- WORK REQUIRED
In the records that come next, find every line with "computer". Return those lines.

- EXTRACTED DATA

---+---

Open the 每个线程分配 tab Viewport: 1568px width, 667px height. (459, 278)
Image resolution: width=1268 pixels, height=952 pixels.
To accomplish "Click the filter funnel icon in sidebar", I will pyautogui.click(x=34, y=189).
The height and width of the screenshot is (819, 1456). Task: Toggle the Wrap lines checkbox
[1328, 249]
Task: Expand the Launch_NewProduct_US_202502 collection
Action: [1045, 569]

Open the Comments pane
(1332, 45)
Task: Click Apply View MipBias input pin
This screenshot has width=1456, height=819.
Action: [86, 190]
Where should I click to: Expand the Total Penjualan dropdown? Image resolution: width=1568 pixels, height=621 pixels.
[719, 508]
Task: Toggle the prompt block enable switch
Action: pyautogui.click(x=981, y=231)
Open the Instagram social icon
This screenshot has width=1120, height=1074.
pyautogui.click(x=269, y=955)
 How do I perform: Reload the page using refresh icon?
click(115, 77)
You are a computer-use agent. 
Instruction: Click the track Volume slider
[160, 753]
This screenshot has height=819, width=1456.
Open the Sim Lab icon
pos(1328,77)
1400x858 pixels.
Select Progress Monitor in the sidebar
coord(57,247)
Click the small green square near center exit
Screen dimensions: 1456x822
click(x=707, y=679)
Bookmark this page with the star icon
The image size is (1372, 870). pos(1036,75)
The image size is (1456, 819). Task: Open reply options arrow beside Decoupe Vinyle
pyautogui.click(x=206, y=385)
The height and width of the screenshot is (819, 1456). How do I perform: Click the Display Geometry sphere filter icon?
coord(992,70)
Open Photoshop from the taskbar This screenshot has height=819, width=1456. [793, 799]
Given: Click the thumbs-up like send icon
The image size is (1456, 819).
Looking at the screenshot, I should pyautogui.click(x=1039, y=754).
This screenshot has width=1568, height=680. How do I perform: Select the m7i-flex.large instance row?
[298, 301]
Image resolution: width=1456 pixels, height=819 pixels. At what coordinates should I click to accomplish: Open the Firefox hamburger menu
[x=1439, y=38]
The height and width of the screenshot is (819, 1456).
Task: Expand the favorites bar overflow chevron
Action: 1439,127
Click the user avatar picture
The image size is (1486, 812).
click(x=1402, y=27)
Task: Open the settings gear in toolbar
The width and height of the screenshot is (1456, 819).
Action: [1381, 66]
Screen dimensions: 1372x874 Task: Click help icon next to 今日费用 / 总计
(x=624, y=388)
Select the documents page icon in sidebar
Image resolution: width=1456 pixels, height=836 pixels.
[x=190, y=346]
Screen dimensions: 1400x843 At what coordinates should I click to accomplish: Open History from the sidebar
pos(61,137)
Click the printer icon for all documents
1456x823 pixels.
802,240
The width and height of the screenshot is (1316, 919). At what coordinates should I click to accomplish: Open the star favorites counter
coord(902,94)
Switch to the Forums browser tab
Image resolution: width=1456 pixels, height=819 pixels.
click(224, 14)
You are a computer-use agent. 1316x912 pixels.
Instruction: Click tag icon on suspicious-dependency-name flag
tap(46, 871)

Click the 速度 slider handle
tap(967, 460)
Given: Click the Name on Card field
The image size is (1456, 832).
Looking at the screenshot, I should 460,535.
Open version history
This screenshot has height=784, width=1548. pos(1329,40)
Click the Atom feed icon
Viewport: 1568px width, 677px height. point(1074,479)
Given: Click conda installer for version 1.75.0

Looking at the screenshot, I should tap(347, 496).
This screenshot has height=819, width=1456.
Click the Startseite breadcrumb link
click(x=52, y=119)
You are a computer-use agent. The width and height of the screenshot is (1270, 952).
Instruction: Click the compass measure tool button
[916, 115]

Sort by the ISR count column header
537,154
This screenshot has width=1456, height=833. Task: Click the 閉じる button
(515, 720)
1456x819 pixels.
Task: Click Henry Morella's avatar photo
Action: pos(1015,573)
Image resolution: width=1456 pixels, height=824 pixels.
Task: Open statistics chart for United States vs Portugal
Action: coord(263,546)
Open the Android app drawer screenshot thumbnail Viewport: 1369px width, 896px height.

---+---

- RESULT OF THE TASK
You are a computer-use agent. 
You are a computer-use agent. 1316x912 pixels.
You are a computer-use agent. The width and height of the screenshot is (1270, 952).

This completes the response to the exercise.